DATASET RECORDS:
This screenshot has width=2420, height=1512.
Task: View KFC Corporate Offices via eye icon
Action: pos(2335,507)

* * *

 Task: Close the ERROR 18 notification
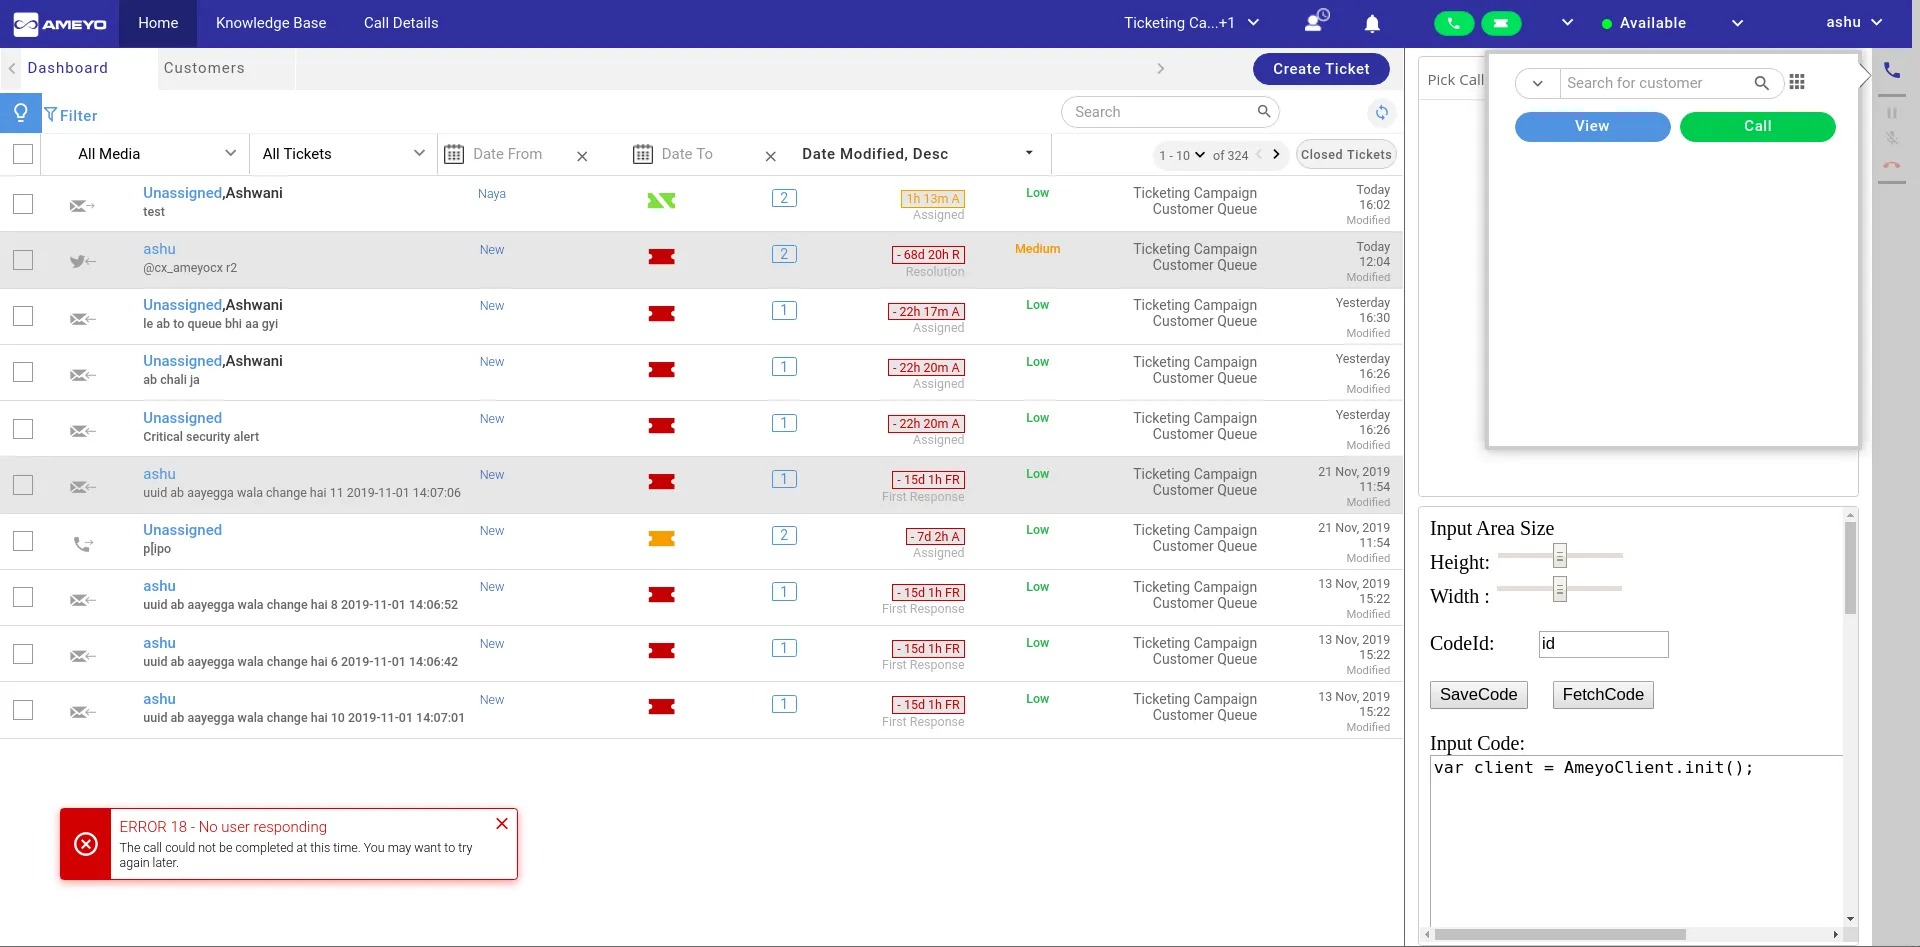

---

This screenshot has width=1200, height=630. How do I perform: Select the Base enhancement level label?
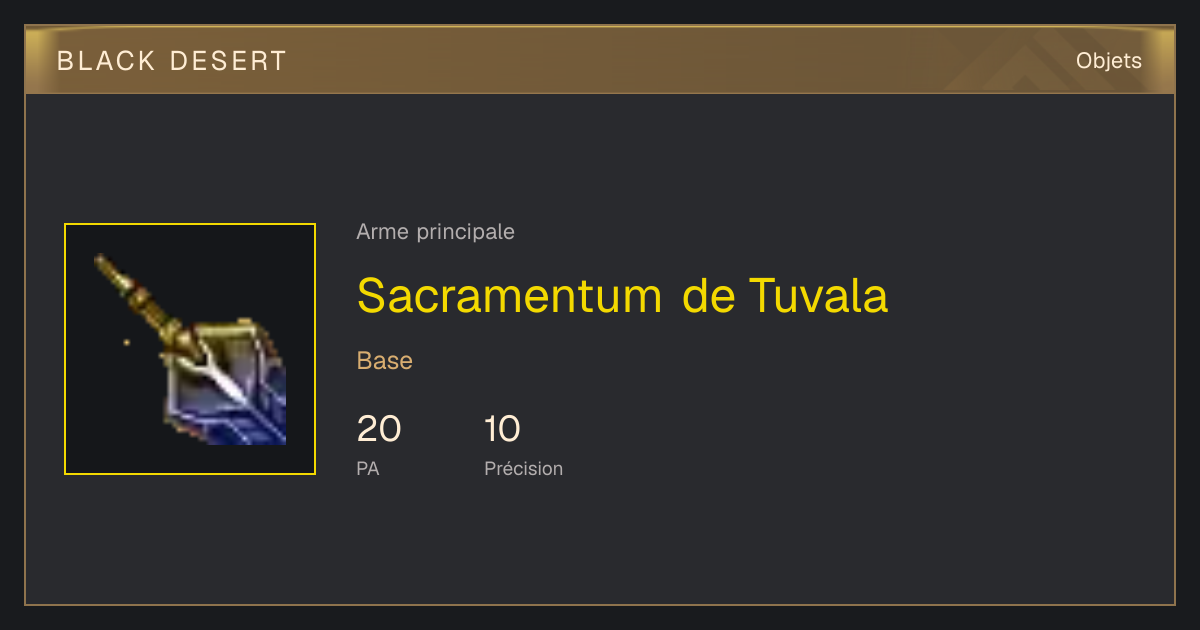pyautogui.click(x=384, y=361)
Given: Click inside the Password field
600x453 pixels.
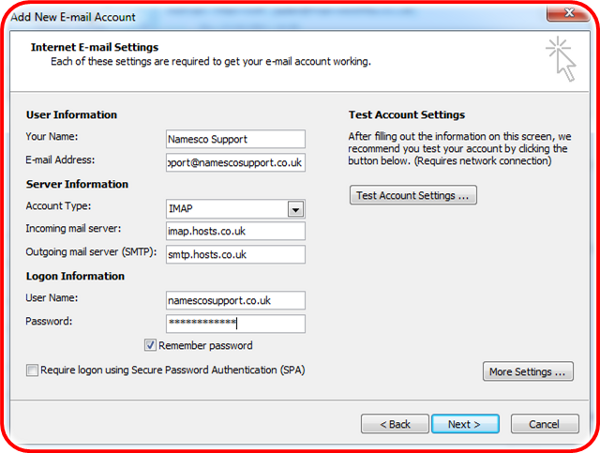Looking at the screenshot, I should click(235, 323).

AIM OF THE EXERCISE:
Render the lines starting with the one containing "This screenshot has width=1200, height=630." and going on through the one containing "Looking at the", both included, as a JSON list of strings with one string per line and blank lines omitted. Leave the pictures out of your answer.

SOLUTION FOR THIS EXERCISE:
[
  "This screenshot has width=1200, height=630. How do I perform: Select the Base enhancement level label?",
  "pyautogui.click(x=384, y=361)",
  "Given: Click inside the Password field",
  "600x453 pixels.",
  "Looking at the screenshot, I should click(235, 323)."
]